Werkstattimpressionen
Voigt&Kranz UG, Prerow
„Mittlerweile ist es weniger die Symbolik als die Lebendigkeit einer Tradition, die Hausbesitzer auf der Halbinsel Fischland-Darß-Zingst motiviert, sich eine Darßer Tür anzuschaffen“, sagt René Roloff, während er uns in einen kleinen Nebenraum führt. An der Wand angelehnt eine gerade fertiggestellte blaue Tür mit klassizistisch gestaltetem Rahmen und ähnlichen Verzierungen, wie wir sie auch schon von der Eingangstür der Roloffs kennen.

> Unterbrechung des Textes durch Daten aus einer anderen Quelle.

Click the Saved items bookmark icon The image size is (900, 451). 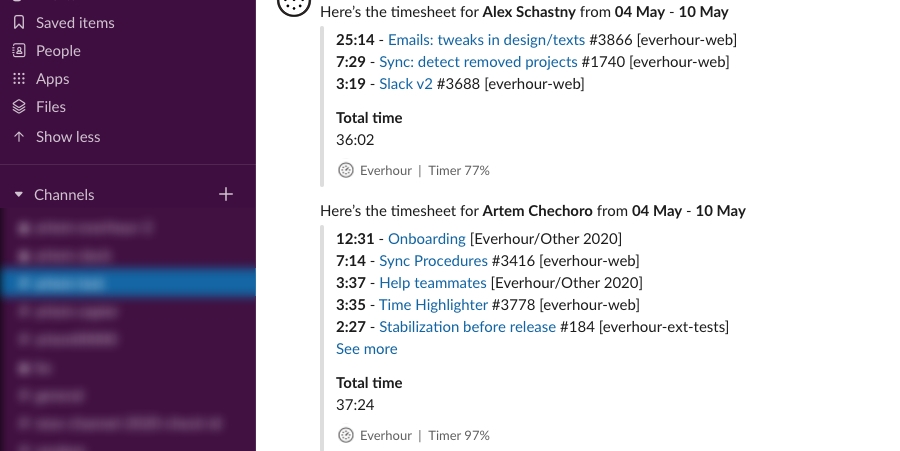tap(19, 22)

„Bis so eine Tür alle Arbeitsschritte durchlaufen hat, vergehen meist mehrere Wochen. Deshalb schaffen wir im Jahr auch höchstens zehn komplette Türen und Schnitzereien für rund 30 weitere“, erklärt der Tischlermeister und macht klar, dass bis zu 40 verschiedene Werkzeuge nötig sind, um das sogenannte Meranti-Holz in Form zu bringen. „Früher wurden Darßer Türen traditionell aus Kiefernholz hergestellt. Die heute verfügbare Kiefer verspricht jedoch nicht mehr die nötige Haltbarkeit und Qualität. Wir haben den Anspruch, dass unsere Türen mindestens 100 Jahre halten, weshalb wir auf ein exotisches Holz ausgewichen sind.“

Pure Handarbeit an einer Sonne
Voigt&Kranz UG, Prerow
(René Roloff, Kunsttischlerei Roloff)
Während in früheren Zeiten ohne Maschinen gehobelt und gesägt wurde, erleichtert inzwischen das ein oder andere technische Gerät das Handwerk. Aber nicht vollkommen. „Wichtig ist uns, dass wir uns die Gestaltung nicht von den Maschinen diktieren lassen. Der entscheidende Teil wird immer noch von Hand hergestellt und mit jenem umfangreichen Werkzeugbestand bearbeitet, der über Generationen weitervererbt wurde. Das ist nicht zuletzt einer der Gründe, warum die traditionelle kunsthandwerkliche Herstellung der Darßer Türen 2018 von der UNESCO in die Liste des Immateriellen Kulturerbes aufgenommen worden ist“, sagt René Roloff und zeigt auf ein mehr als hundert Jahre altes Schnitzeisen, mit dem sein Bruder Dirk die letzten Späne von der aufgehenden Sonne abhebt.